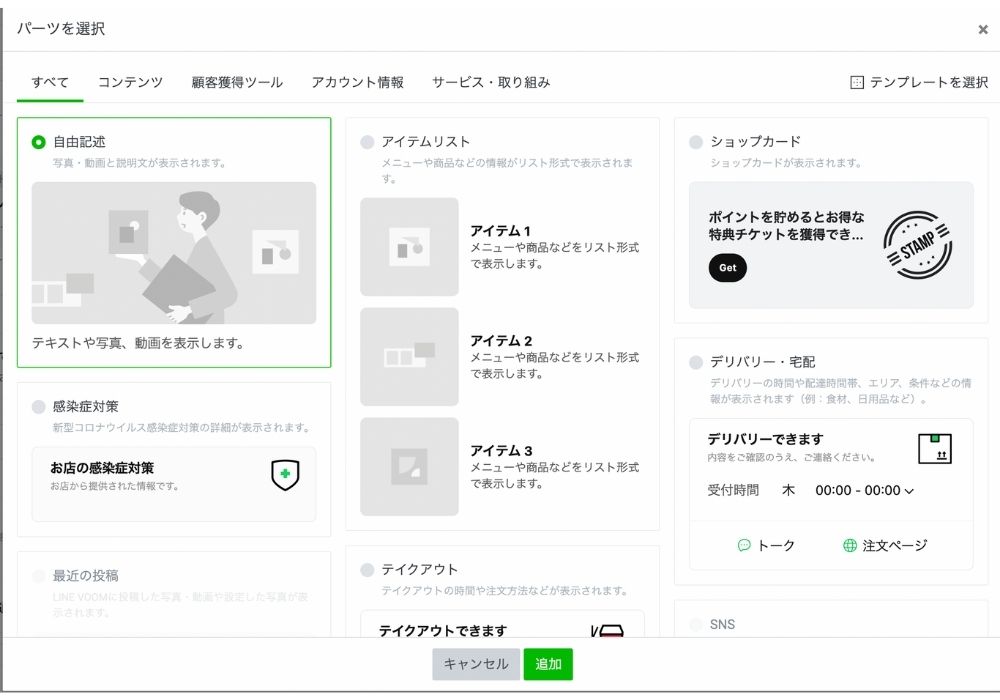Viewport: 1000px width, 700px height.
Task: Click the 注文ページ globe icon
Action: (850, 545)
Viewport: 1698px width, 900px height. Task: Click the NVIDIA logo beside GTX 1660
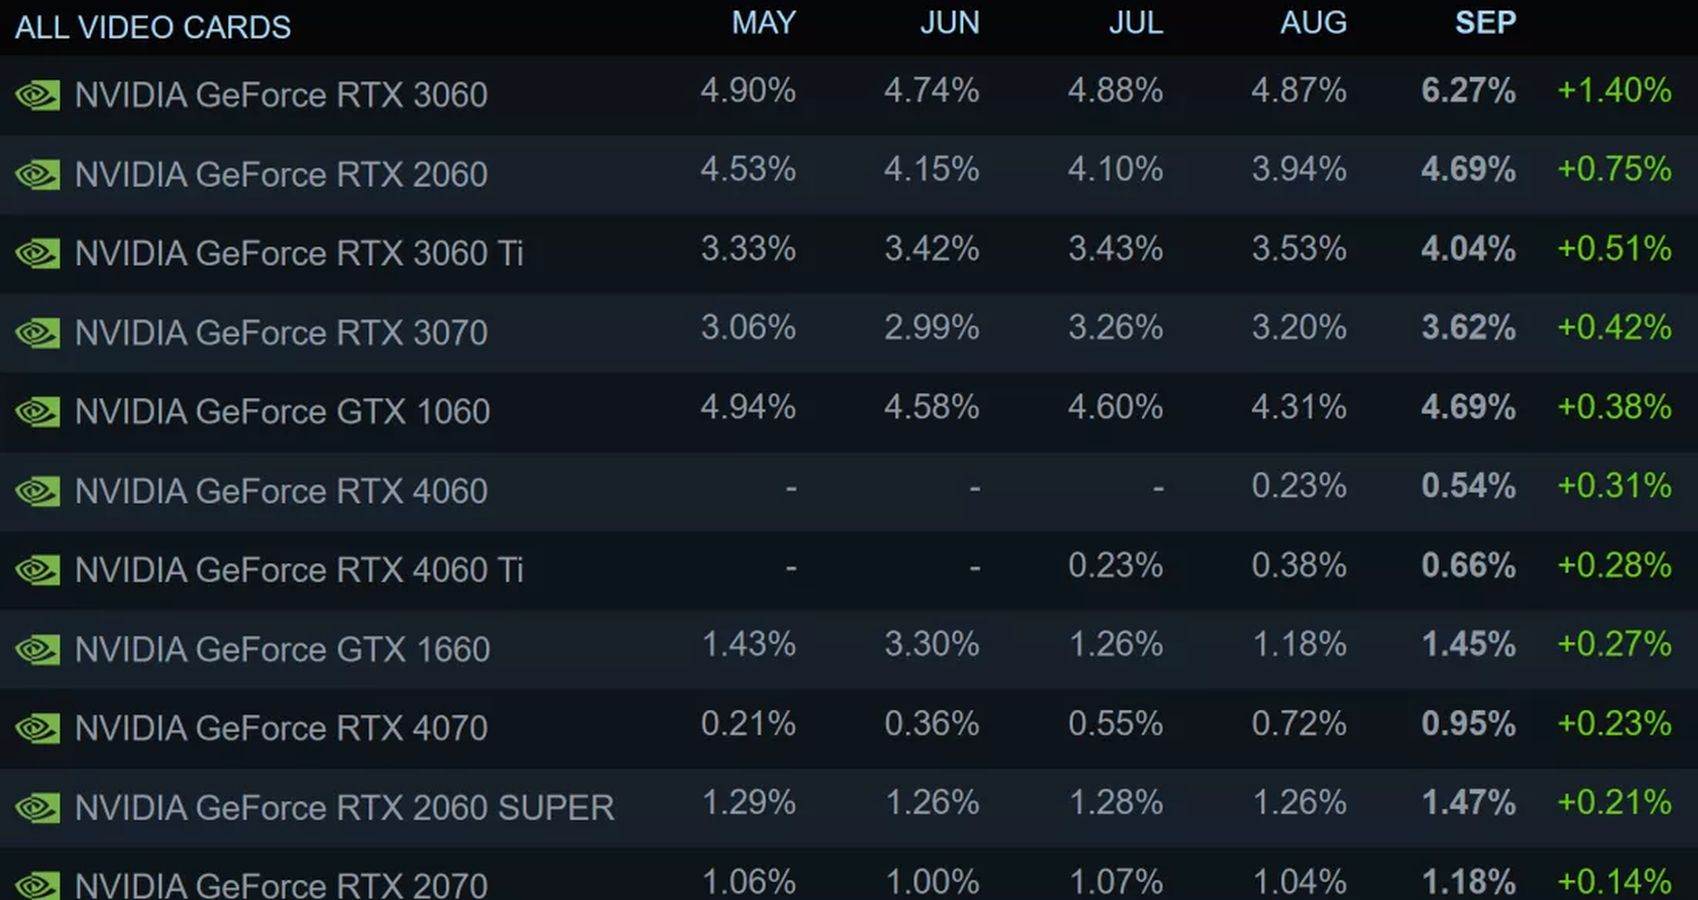click(38, 650)
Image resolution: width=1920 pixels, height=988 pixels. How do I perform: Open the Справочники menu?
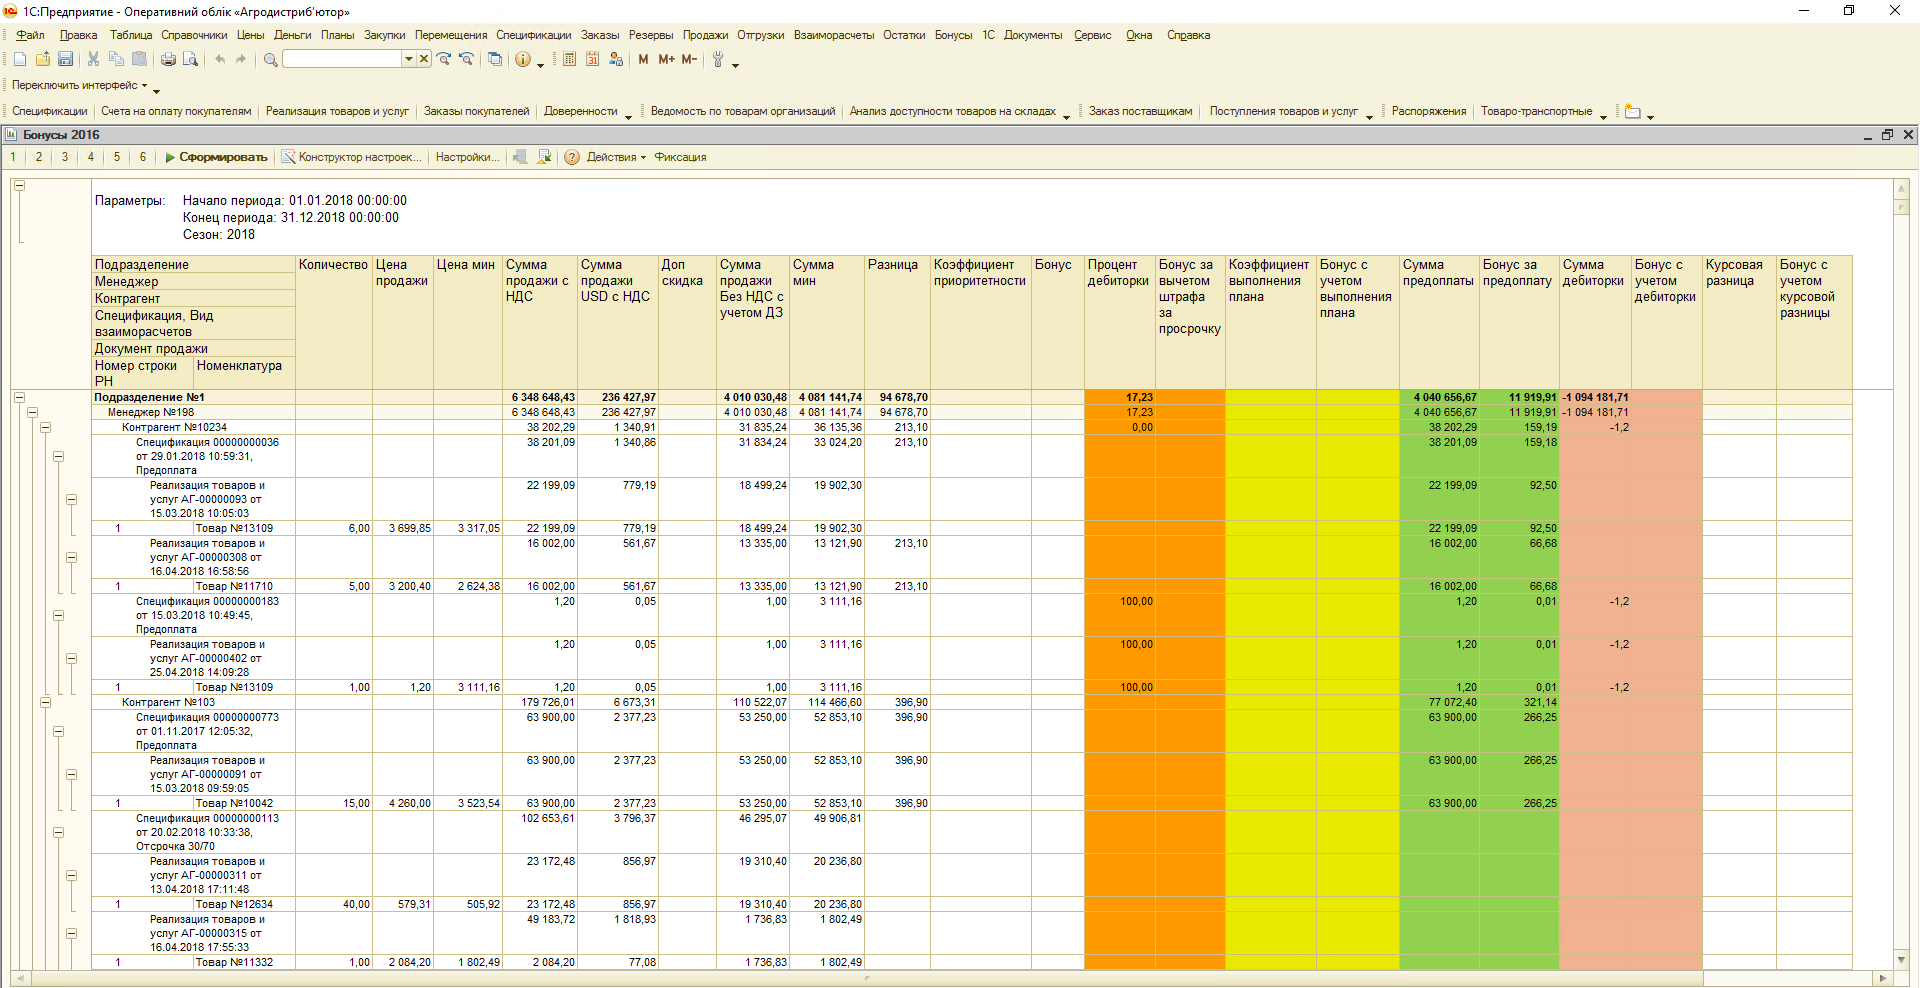pyautogui.click(x=194, y=35)

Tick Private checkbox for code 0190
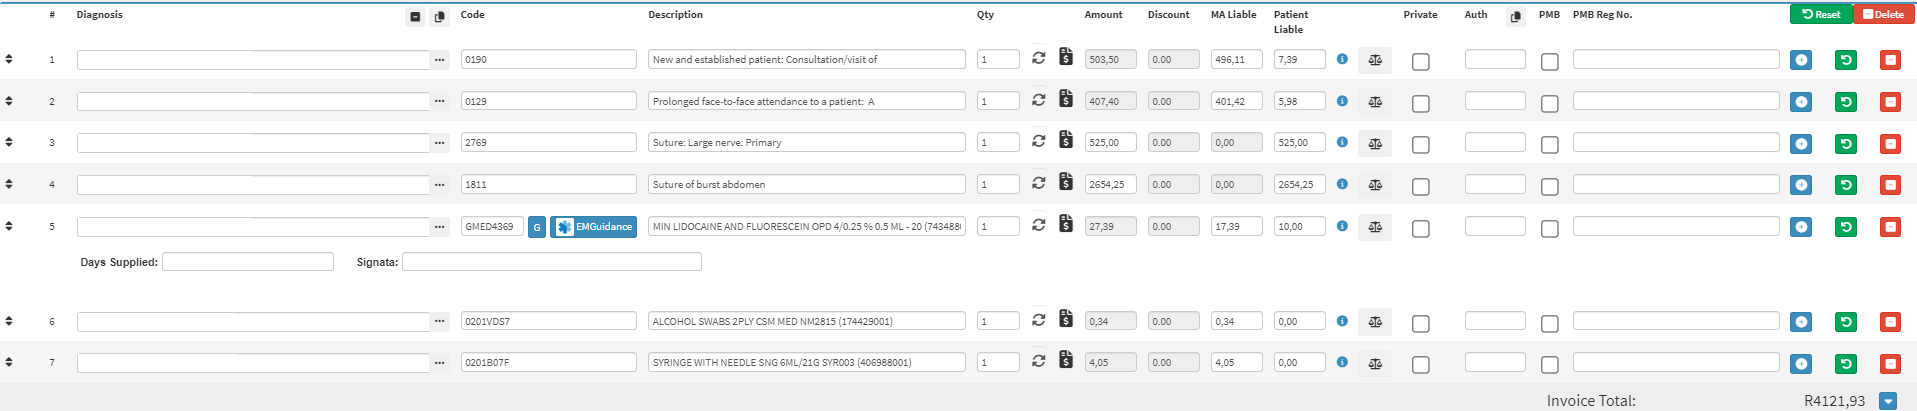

* * *

> [Your assignment] Go to the line that contains "Viewport: 1698px width, 900px" and copy it and every line after it through the end of the entries, exactly, without the pictures.

> [Result of the task]
Viewport: 1698px width, 900px height. Task: Click the NVIDIA logo beside GTX 1660
click(38, 650)
Image resolution: width=1920 pixels, height=988 pixels. How do I perform: Open the Справочники menu?
pyautogui.click(x=194, y=35)

Tick Private checkbox for code 0190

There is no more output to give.